Dr. Cresent Tumuheise, the Chairperson of AMDA Medical Council, also highlighted the significance of health camps in addressing healthcare challenges, stating, “When I see the substantial turnout of people seeking free medical attention, it demonstrates the effectiveness of health camps in addressing the healthcare challenges faced by communities.” He suggested that lower health centers should consider organizing similar medical camps periodically.
During the AMDA medical camp, a total of 9,334 patients received free medical care. Among them, 385 individuals were screened for cancer and tuberculosis, 89 underwent eye surgeries, and 567 underwent dental surgeries.
Dr. Criscent pointed out that a pre-camp survey revealed that people reported cases of cancer, tuberculosis, and dental challenges at health centers. These diseases are preventable and treatable when detected early, but the lack of awareness and resources in communities is taking a toll.
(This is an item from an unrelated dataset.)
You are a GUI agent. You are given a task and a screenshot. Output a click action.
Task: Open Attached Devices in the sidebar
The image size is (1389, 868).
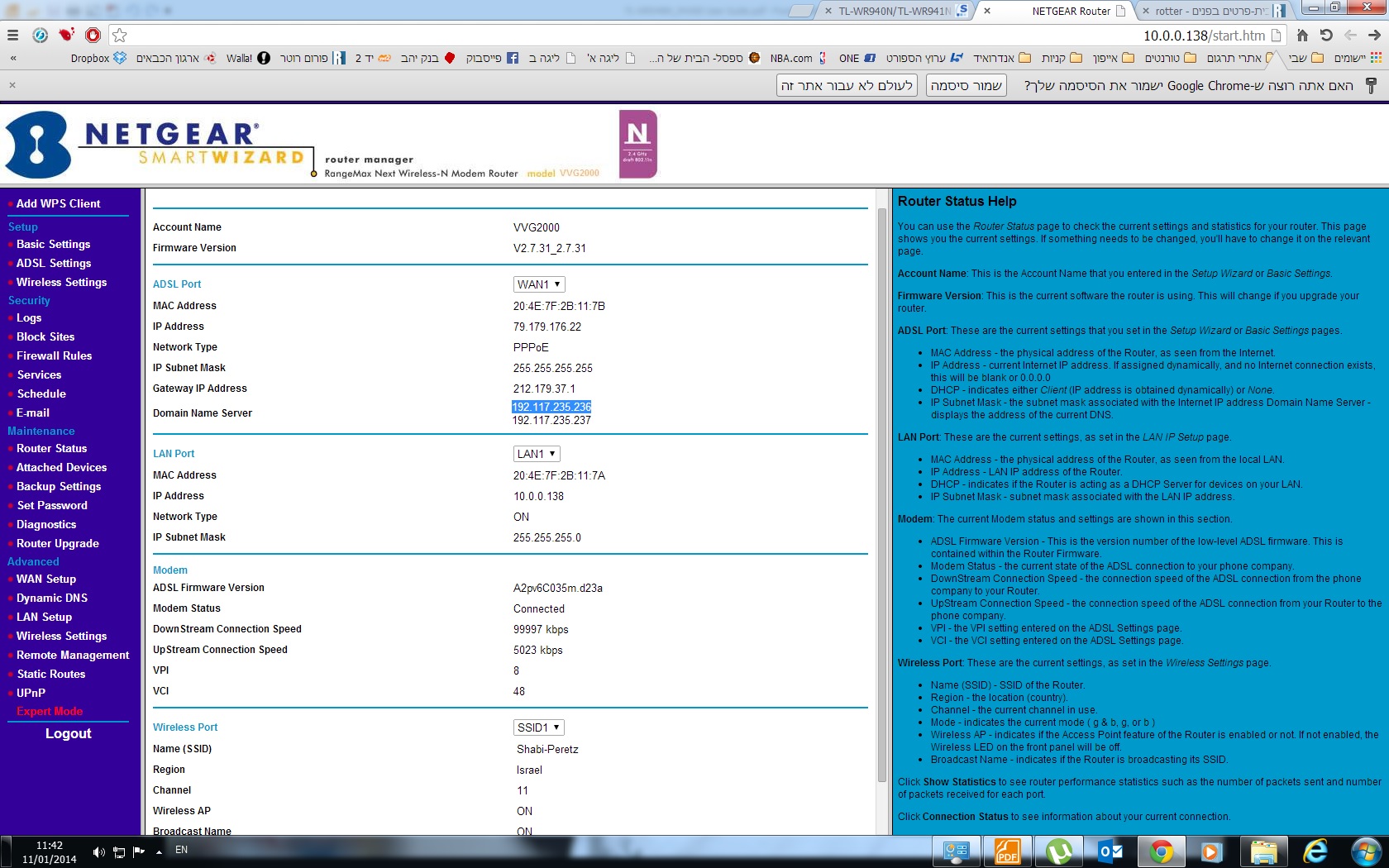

“We visited the communities with significant healthcare needs,” Dr. Criscent noted, “and our efforts are making a difference in detecting and treating diseases like cancer and tuberculosis.”
Julius Bamwine, the Ibanda District Health Officer, highlighted the grim reality of the district, stating, “The district registers more than 500 new cases of cancer and tuberculosis each month.
This situation contributes significantly to drug shortages, as the district receives medicine supplies from the central government that can only cover about 20 to 30 percent of the patients.” Consequently, some patients are compelled to purchase expensive drugs from private healthcare providers.
Chris Gumisiriza, the Chairperson of AMDA, disclosed that the association had allocated over 400 million shillings for drug purchases. Unused drugs were distributed to Kagongo Hospital, Ibanda Ruhoko Health Center IV, and Ibanda Secondary School.
His Grace Lambert Beinomugisha, the Archbishop of Mbarara Archdiocese, commended the faithful for their charitable work during the AMDA Caravan 2023 and encouraged Catholic parishes to visit one another to share and learn from each other’s experiences.